The spy in the sky: How Baltimore's secret cameras tracked a whole city to solve crime
The software is a commercialised version of military tracking software used in Iraq.
Since January this year, a private company has been working alongside the Baltimore Police Department to conduct widespread aerial surveillance and help solve crimes including shootings, murders and hit-and-runs.
However, in a case that has piqued the interest of civil-rights groups such as the ACLU, the existence of the spy plane programme, which is managed by Ohio-based Persistent Surveillance Systems, has remained under-the-radar and highly secretive.
As revealed by Bloomberg, the private surveillance firm offers local Baltimore police support from the sky, and is able to use small Cessna planes equipped with monitoring technology to scan roughly 30-square miles of the city at a time. To date, the police has not acknowledged the programme even exists.
The in-depth investigation into the use of these privately-funded planes showed how the police used Persistent Surveillance Systems to track members of the public who were protesting during the trial of the police officers charged in the death of Freddie Gray.
The firm, which reportedly receives daily crime updates from the Baltimore police department, is using a commercialised version of a former military programme called Angel Fire – first developed to track roadside bombs and terror suspects in Iraq.
Ross McNutt, Persistent Surveillance Systems' founder, who retired from the US military in 2007 after working on Angel Fire, later modified the systems to include more cameras and reduce both the cost and weight of the product. However, in bringing the surveillance offering to market, it wasn't all smooth sailing.
One trial-run in Los Angeles was met with backlash by the city's residents once the existence of the airplanes become known – almost a year after the test flights took place. "There is nothing worse than believing you are being observed by a third party unnecessarily," Compton Mayor Aja Brown told the Los Angeles Times at the time.

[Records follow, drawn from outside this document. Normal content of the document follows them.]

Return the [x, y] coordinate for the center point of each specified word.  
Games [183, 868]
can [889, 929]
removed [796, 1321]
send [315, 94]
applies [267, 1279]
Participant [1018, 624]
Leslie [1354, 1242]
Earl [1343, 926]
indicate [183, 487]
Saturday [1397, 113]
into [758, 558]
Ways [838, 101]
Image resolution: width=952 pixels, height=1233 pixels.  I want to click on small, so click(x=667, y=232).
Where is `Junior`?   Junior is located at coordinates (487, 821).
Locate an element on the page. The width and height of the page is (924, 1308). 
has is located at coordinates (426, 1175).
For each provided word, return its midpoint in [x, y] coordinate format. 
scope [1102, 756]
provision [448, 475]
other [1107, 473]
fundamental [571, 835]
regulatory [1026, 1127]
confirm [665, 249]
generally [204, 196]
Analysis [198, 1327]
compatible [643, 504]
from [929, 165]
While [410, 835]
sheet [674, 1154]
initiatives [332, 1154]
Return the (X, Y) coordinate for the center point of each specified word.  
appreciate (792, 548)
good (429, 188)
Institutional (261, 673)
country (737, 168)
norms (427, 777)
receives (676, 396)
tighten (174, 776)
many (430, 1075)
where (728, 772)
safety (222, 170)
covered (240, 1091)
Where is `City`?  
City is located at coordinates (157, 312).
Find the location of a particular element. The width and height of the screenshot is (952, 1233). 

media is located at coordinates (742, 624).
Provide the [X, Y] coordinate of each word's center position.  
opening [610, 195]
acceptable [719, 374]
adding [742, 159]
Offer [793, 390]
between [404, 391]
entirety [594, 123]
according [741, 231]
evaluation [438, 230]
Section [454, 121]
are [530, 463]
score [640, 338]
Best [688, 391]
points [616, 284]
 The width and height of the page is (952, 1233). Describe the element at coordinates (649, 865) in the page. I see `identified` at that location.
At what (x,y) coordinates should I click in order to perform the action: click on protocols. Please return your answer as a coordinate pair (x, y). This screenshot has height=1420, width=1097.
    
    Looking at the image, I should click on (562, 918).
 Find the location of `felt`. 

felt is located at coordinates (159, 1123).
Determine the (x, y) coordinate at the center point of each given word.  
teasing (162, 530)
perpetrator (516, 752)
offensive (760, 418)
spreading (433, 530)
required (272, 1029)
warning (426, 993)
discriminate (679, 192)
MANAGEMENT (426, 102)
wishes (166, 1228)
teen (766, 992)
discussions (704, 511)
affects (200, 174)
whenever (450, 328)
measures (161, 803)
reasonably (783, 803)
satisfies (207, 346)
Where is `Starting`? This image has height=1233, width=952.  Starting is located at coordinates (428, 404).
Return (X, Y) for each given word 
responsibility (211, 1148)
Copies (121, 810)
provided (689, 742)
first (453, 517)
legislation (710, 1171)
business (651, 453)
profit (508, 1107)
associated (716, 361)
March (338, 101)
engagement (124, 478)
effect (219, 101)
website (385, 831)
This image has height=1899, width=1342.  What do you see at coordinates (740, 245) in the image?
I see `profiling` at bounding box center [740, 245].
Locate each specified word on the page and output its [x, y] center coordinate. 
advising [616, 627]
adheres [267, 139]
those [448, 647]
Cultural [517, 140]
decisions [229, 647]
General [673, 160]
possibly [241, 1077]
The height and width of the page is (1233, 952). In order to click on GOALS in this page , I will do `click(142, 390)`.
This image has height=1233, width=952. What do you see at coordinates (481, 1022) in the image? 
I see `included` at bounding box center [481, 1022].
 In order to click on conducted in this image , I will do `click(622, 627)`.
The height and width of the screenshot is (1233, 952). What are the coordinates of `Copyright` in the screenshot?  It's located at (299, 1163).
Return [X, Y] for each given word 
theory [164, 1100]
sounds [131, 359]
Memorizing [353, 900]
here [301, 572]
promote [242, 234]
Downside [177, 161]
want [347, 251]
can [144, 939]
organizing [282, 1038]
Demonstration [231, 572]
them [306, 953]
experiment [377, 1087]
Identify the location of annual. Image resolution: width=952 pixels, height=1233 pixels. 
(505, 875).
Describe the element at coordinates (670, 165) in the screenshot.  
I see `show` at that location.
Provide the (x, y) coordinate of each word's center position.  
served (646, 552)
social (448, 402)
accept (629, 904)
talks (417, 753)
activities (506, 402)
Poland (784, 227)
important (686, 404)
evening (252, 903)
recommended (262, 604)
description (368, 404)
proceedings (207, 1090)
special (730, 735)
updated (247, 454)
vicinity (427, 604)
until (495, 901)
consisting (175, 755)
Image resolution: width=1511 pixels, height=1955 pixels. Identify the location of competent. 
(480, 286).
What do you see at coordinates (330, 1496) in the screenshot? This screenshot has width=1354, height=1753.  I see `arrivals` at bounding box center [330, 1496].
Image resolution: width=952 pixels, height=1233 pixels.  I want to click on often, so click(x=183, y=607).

Eventually the surveillance technology was adopted by the Baltimore cops, which reportedly use the planes for up to 10 hours a day – without any public knowledge or rigorous legal oversight.
However, in the face of privacy concerns, the technology has resulted in not only actionable intelligence – but arrests and convictions. The full scope of the use of spy planes by law enforcement and federal authorities in the US is still coming to light.
Most recently, the FBI, which routinely uses so-called 'eyes in the skies' to track protests and social unrest, released nearly 20 hours of raw footage from its monitoring of the Black Lives Matter protests in April last year
Anticipating the backlash that may occur should the secretive surveillance programme be made public, Bloomberg revealed how Persistent Surveillance Systems' founder visited the ACLU headquarters in Washington last year in an attempt to calm privacy concerns.
While speaking with Jay Stanley, a senior policy analyst and privacy expert, McNutt reportedly explained how the cameras where not a threat, how the areal images could not identity individual people and that the firm's analysts only zoom in on areas designated by the police.
Stanley remained unconvinced. "I said to myself, 'This is where the rubber hits the road. The technology has finally arrived, and Big Brother, which everyone has always talked about, is finally here,'" he said. When he was informed the planes had been flying over a major US city since the beginning of the year, Stanley added: "I would expect fierce controversy over this."